● **EXERCISE DATA**:
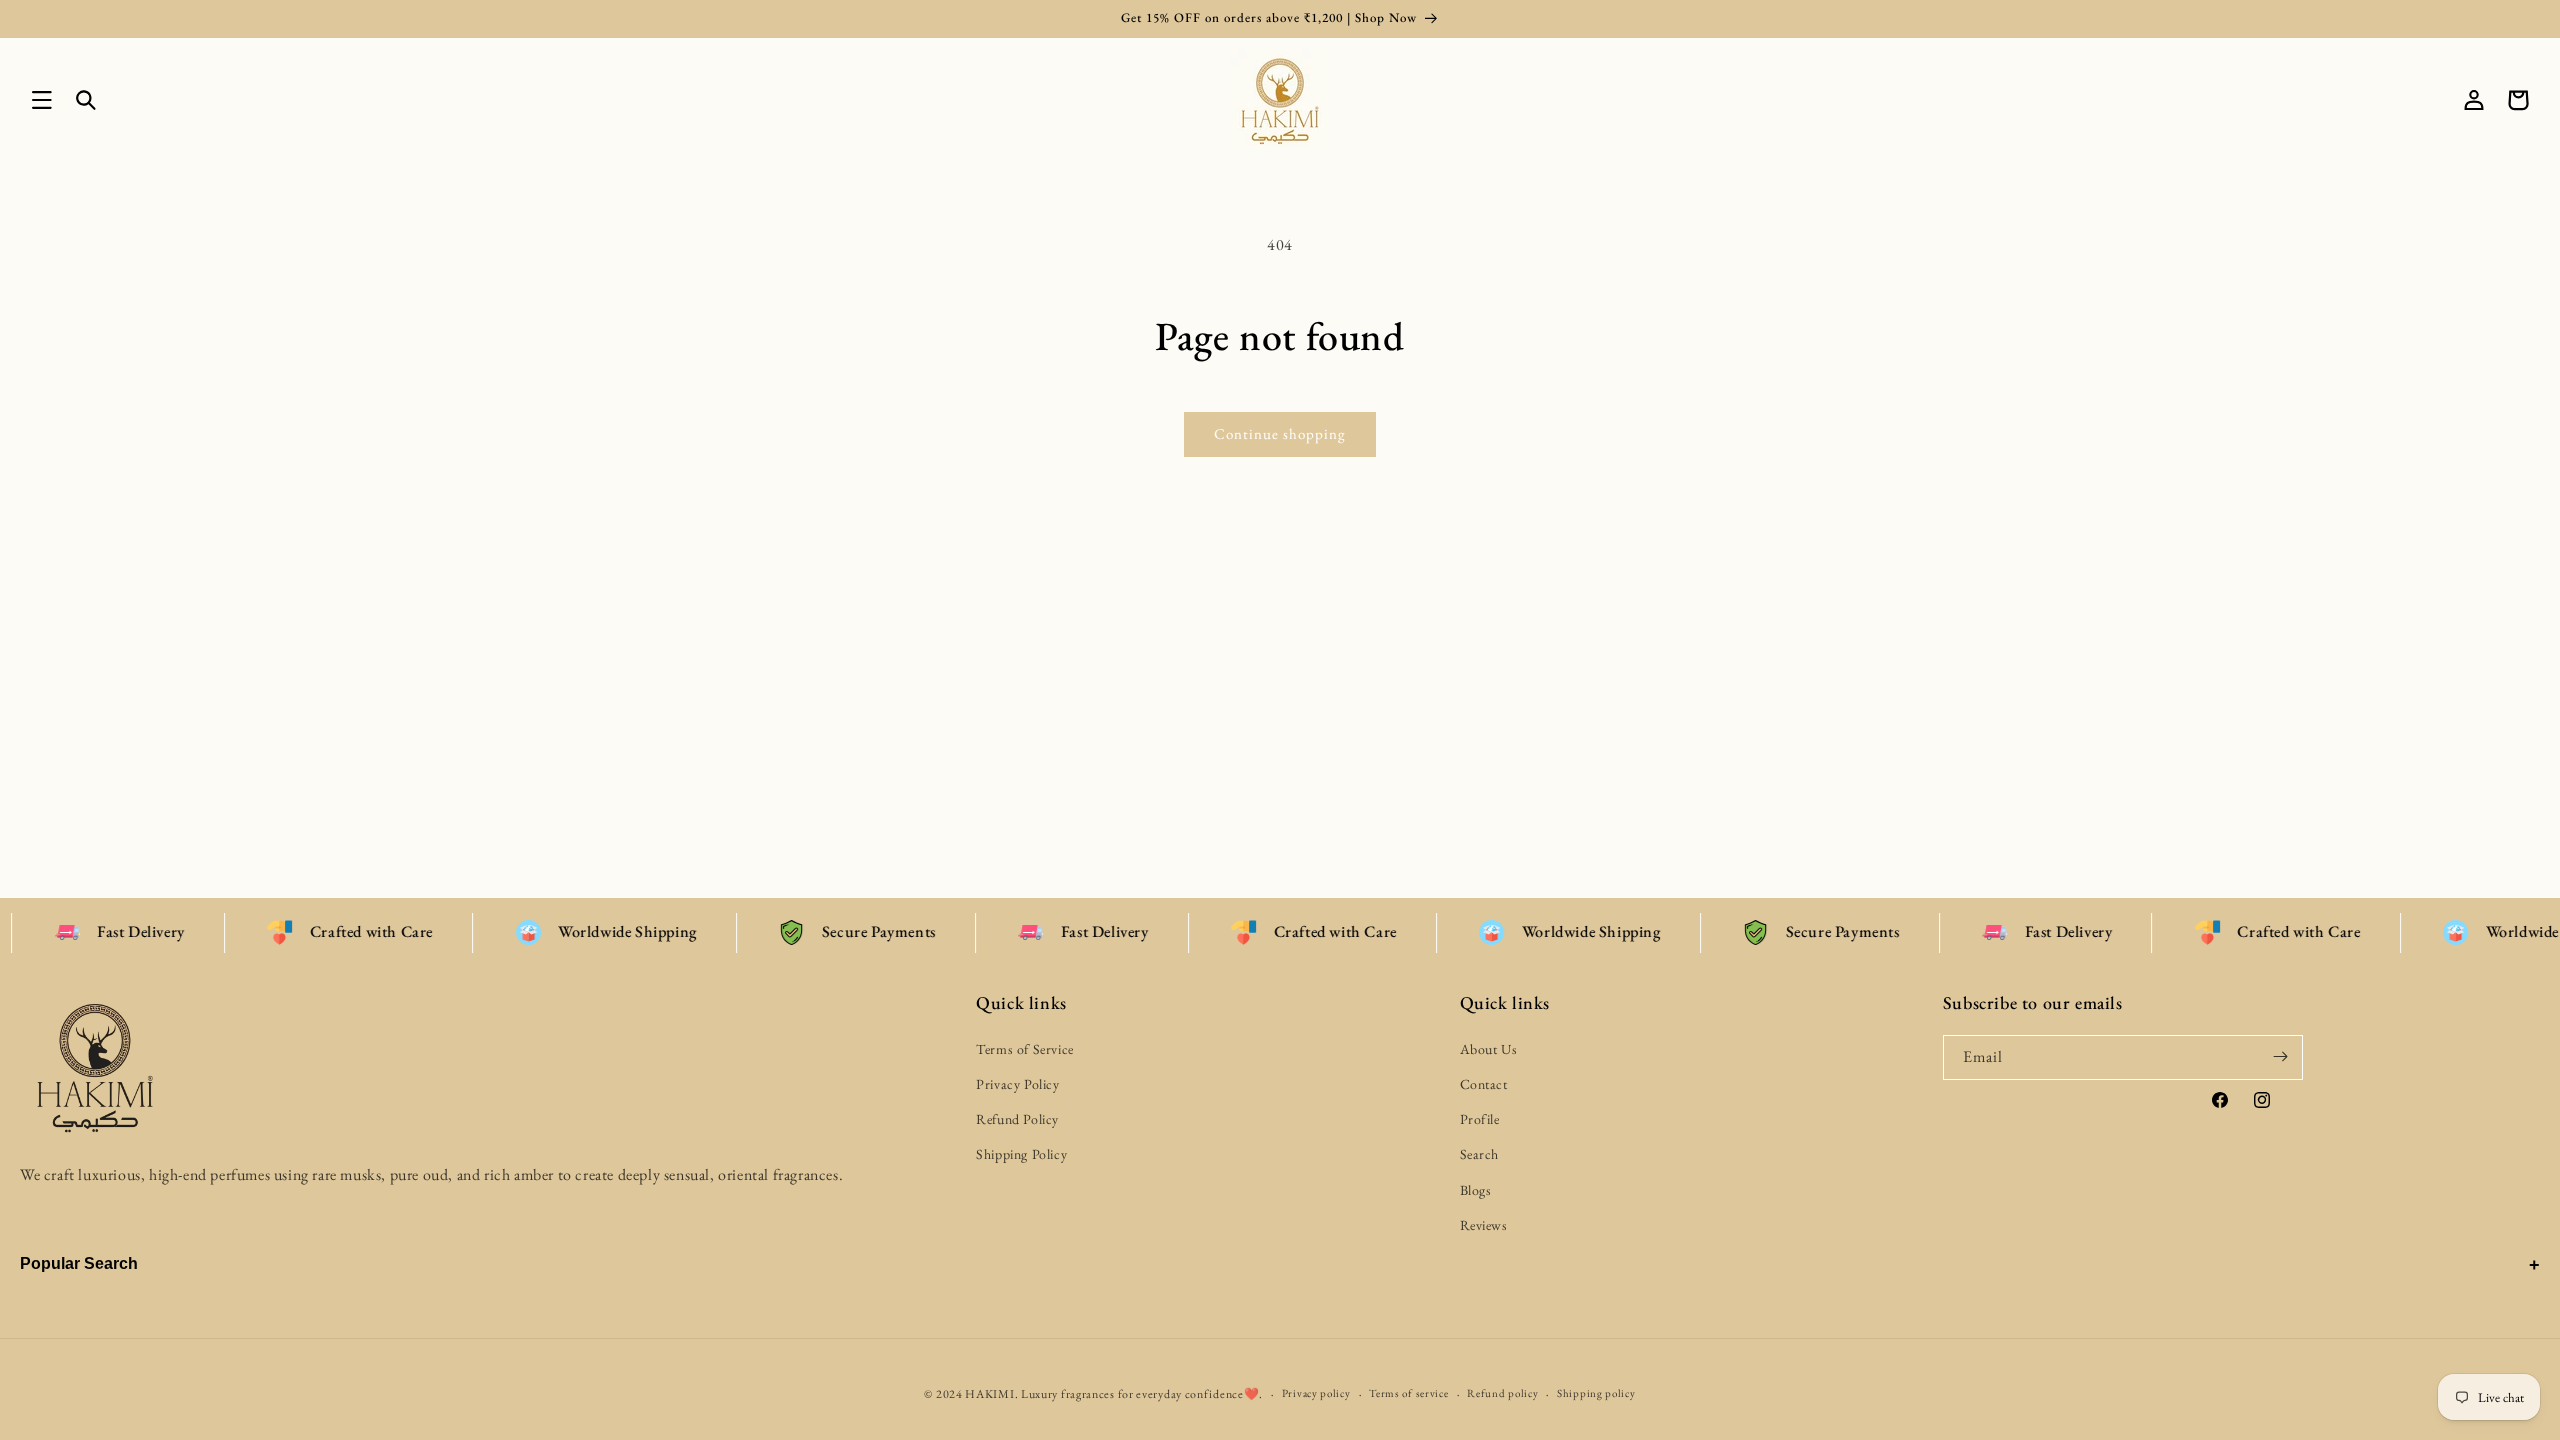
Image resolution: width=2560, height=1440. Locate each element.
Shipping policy (1596, 1393)
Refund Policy (1017, 1119)
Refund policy (1502, 1393)
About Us (1489, 1048)
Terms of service (1408, 1393)
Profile (1480, 1119)
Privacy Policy (1017, 1084)
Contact (1484, 1084)
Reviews (1484, 1224)
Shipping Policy (1021, 1154)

● **TASK**: All lines from the one containing "Terms of service (1408, 1393)" to the end of the data above are to be set down exactly; no others belong in the answer.

● **ANSWER**:
Terms of service (1408, 1393)
Profile (1480, 1119)
Privacy Policy (1017, 1084)
Contact (1484, 1084)
Reviews (1484, 1224)
Shipping Policy (1021, 1154)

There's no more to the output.